I just ordered a set of FC .50kg springs to replace my stockers. Though I have not yet obtained a shop manual the owners manual outlines this procedure fairly in depth. I have worked on street bike forks many times but haven't had a pair of dual chamber mx forks apart in quite some time so looking for any tips and hints to make the procedure as painless as possible.

Thanx in advance.

the manual has a very good description of how to do it. just follow their instructions - there's no real 'shortcut' to the procedure.

i think i saw a video somewhere explains how to do it. a good service manual def helps

Finished it last night. Easy as pie and took about an hour.

I have a pair of fc .48s for the 09 450r if anybody wants to buy them..

Extra set of .46's here. Installed but never ridden.

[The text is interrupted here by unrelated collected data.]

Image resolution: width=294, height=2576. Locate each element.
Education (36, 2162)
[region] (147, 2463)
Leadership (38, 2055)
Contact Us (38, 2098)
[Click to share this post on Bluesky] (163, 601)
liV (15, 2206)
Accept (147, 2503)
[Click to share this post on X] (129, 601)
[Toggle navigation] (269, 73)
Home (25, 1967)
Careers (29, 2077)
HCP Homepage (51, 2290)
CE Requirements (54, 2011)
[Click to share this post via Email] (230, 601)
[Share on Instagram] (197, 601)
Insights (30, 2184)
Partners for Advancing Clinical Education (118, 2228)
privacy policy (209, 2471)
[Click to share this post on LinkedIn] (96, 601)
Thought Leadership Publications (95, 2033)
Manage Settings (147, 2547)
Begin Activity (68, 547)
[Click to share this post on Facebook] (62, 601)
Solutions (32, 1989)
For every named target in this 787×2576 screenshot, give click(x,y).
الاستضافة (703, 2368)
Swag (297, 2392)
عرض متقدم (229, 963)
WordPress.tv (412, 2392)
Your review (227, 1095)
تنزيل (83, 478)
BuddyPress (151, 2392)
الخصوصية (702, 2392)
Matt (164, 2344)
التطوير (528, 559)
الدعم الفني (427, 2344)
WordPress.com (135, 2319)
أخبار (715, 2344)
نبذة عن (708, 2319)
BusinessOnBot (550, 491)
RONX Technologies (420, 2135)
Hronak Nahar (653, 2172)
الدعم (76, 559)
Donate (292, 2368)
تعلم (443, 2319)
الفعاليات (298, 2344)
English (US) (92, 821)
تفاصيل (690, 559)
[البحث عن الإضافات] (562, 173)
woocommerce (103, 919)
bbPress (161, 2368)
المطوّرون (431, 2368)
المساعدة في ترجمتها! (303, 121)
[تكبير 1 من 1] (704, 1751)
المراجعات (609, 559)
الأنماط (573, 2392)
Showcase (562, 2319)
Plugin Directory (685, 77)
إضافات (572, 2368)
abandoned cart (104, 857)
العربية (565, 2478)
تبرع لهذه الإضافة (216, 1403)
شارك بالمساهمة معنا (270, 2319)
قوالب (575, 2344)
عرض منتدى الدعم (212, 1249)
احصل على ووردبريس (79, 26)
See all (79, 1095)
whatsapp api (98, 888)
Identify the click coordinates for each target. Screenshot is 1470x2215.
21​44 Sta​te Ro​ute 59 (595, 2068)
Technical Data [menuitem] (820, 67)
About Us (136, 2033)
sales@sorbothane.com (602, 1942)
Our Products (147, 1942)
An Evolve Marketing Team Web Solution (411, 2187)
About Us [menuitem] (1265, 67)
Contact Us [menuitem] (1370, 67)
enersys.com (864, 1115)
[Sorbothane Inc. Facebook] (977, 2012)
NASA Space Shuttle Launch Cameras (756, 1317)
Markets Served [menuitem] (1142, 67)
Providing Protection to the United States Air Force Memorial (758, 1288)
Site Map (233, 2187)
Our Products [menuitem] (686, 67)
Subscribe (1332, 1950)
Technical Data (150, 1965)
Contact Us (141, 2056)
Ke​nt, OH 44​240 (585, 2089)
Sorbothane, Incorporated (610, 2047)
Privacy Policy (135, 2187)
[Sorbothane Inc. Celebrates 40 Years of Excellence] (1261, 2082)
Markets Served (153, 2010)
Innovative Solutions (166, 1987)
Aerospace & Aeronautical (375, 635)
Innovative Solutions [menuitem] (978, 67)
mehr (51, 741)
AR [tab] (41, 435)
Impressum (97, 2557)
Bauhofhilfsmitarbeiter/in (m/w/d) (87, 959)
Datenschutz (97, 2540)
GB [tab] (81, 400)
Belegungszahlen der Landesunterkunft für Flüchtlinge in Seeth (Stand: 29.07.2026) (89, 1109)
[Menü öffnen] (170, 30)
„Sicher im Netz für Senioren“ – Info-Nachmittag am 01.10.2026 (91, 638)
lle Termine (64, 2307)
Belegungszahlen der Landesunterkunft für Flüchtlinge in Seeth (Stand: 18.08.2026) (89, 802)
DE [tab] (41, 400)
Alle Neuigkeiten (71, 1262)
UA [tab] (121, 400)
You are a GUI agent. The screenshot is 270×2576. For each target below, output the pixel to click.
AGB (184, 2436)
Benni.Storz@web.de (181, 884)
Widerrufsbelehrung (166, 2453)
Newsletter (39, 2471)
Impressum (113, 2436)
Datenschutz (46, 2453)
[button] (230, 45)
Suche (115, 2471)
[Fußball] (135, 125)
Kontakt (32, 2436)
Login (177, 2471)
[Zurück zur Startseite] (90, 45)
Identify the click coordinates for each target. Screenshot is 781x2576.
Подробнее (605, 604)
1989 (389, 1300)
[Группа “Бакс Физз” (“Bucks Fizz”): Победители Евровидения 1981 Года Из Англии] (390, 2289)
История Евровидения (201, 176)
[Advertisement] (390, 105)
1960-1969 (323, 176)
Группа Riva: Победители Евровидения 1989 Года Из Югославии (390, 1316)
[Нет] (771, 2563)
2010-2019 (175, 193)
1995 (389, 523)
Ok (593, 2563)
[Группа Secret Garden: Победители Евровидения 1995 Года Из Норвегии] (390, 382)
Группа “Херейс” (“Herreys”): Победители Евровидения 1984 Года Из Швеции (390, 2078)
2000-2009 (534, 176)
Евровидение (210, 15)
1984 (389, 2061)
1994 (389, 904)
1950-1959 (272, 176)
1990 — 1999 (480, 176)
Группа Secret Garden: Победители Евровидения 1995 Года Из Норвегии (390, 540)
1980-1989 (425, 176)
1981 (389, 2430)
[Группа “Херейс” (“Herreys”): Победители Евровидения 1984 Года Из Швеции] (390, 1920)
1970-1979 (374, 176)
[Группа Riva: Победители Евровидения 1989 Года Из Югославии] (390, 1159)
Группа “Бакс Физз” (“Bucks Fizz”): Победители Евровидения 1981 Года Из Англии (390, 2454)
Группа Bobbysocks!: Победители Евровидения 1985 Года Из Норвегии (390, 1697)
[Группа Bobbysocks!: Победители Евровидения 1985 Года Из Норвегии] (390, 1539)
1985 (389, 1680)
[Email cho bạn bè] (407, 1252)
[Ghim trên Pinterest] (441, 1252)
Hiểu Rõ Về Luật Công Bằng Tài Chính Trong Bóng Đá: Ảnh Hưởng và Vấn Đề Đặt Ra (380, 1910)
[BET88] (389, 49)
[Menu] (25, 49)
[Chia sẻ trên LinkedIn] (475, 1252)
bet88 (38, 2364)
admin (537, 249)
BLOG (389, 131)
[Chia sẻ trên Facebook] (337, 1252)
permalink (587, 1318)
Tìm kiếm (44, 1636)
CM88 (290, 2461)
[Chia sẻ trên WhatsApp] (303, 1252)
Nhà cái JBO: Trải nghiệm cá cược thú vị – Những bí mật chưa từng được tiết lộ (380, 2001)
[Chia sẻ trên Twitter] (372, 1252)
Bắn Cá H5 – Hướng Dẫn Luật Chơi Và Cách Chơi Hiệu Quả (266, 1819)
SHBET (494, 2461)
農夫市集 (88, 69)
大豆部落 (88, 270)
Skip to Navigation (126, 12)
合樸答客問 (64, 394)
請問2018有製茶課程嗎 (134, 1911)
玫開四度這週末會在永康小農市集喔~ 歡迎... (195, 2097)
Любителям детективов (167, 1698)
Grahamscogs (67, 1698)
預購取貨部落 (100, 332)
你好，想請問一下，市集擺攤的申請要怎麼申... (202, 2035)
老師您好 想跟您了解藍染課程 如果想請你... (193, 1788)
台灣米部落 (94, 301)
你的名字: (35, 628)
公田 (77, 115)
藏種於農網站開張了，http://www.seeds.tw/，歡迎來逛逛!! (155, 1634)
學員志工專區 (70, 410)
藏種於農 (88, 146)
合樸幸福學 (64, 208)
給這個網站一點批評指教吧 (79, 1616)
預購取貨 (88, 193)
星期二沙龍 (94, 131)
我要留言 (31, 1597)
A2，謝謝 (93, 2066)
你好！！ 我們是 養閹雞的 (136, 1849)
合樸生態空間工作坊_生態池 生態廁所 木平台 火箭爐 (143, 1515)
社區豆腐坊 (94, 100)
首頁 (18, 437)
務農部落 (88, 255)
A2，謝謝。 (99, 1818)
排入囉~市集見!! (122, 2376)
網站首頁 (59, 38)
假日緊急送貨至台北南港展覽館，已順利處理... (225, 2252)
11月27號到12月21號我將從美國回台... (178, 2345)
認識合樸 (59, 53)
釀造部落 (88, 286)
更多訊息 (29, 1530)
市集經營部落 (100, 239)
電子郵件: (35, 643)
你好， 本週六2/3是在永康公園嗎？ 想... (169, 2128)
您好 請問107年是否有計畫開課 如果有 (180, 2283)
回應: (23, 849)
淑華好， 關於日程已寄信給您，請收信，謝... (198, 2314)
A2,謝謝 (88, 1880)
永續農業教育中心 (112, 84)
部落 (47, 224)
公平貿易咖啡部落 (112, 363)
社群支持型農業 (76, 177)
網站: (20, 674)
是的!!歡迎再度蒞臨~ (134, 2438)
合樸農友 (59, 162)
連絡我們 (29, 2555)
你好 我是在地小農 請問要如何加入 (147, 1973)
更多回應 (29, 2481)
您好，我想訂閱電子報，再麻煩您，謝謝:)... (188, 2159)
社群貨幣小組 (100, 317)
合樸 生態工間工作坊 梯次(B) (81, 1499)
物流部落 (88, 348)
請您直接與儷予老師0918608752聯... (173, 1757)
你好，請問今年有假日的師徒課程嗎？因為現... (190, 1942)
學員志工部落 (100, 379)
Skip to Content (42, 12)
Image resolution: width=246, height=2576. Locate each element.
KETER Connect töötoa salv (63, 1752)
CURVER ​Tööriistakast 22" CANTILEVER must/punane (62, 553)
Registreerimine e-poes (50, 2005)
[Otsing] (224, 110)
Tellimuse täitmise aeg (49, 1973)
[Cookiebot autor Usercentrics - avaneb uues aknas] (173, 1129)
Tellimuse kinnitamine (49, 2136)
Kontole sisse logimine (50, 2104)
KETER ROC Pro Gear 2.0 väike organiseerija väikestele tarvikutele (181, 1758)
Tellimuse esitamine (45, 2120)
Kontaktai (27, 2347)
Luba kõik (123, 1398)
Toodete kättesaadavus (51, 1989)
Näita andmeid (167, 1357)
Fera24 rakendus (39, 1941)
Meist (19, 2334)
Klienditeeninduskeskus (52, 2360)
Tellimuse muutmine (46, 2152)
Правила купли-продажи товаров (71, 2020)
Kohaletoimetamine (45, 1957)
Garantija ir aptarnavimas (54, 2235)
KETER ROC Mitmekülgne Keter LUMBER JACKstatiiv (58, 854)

You can cheat a little bit on the spring swap. Turn the fork leg upside down, undo the bottom nut and remove the bottom nut and jam nut, then remove the dust wiper and circlip, remove the stanchion/bushings/seal normally using the "slide hammer" method (it will all come out as one assembly), swap the spring, replace the stanchion and reset the lower bushing, main seal, circlip, and dust wiper. Put the jam nut on pretty far, align the bottom nut with the rebound rod, bottom it out on the threads, tighten jam nut, tighten bottom nut into fork leg. Shouldn't need to drain the oil this way.

Extra set of .46's here. Installed but never ridden.

You can cheat a little bit on the spring swap. Turn the fork leg upside down, undo the bottom nut and remove the bottom nut and jam nut, then remove the dust wiper and circlip, remove the stanchion/bushings/seal normally using the "slide hammer" method (it will all come out as one assembly), swap the spring, replace the stanchion and reset the lower bushing, main seal, circlip, and dust wiper. Put the jam nut on pretty far, align the bottom nut with the rebound rod, bottom it out on the threads, tighten jam nut, tighten bottom nut into fork leg. Shouldn't need to drain the oil this way.

This depends on what tools you have access to. If you have a fork seal driver, but no fork cap wrench, the above is a good way to go (and you can leave the oil in it....) If you have a fork cap wrench I think its a little easier to do it the regular way.